The land proposed two primary economies beyond transportation: timber and mineral springs. The vast stands of American chestnut and later spruce and fir on the surrounding peaks fueled a logging boom in the late 19th and early 20th centuries. More distinctive was the "health resort" era. The area’s numerous mineral springs, believed to have curative properties, led to the establishment of sanitariums and inns. The most famous, Montreat, began as a Presbyterian retreat and assembly ground, drawing thousands annually. This combination of climate, scenery, and perceived healthfulness attracted a different kind of transient population: educators, clergy, and artists. It was this environment that nurtured Black Mountain College, founded in 1933, though the college was physically located at Lake Eden, several miles away. The college’s revolutionary approach to art and education, attracting figures like Josef and Anni Albers, John Cage, and Buckminster Fuller, was an intellectual response to the landscape, using its isolation and natural beauty as a catalyst for avant-garde creativity.

The radium plant where Byron Casteel worked was a brief, bizarre industrial interlude, exploiting another of the land’s proposed resources. In the 1920s, a plant was built to extract radium from carnotite ore shipped from Colorado. The process was secretive and the promised economic boom never materialized; the plant closed after Casteel’s death and a few years of processing low-grade ore, leaving behind a legacy of contamination that required federal cleanup decades later. It was a stark contrast to the prevailing image of the town as a wholesome mountain retreat.

In the latter half of the 20th century, the completion of Interstate 40 through the Swannanoa Gap in the 1960s and 70s cemented the town’s role as a gateway. It transformed from a stop on a turnpike to an exit on a highway, facilitating tourism and the growth of a retirement and second-home economy. The land continues to dictate the patterns of life. The steep slopes limit development to the basin and its radiating valleys. The proximity to the Pisgah National Forest and the Blue Ridge Parkway makes outdoor recreation a central part of the modern identity, an echo of the Cherokee use of the high country for hunting and gathering. The town’s borders are sharply constrained by topography, creating a defined community surrounded by protected federal and conservation lands.

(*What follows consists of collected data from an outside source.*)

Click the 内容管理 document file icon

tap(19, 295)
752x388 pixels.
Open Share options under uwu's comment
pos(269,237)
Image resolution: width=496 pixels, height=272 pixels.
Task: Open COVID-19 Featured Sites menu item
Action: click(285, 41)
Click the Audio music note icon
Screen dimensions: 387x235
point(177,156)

Today, standing at the intersection of State Street and Broadway, the geographic conversation is visible. To the west, the soaring ridge of the Black Mountain range is a constant, forested presence. The flow of traffic on I-70 and I-40 is the modern manifestation of the drover and railroad path through the Swannanoa Gap. The legacy of the sanitariums persists in a thriving network of inns, retreat centers, and churches. The story of Black Mountain is not one of a resource extraction town that boomed and busted, but of a place shaped by passage—of people, livestock, trains, ideas, and cars—through a narrow gap in an ancient, formidable mountain wall. It ends as it began, a basin in the shadow of high peaks, defined less by what is taken from it than by what moves through it.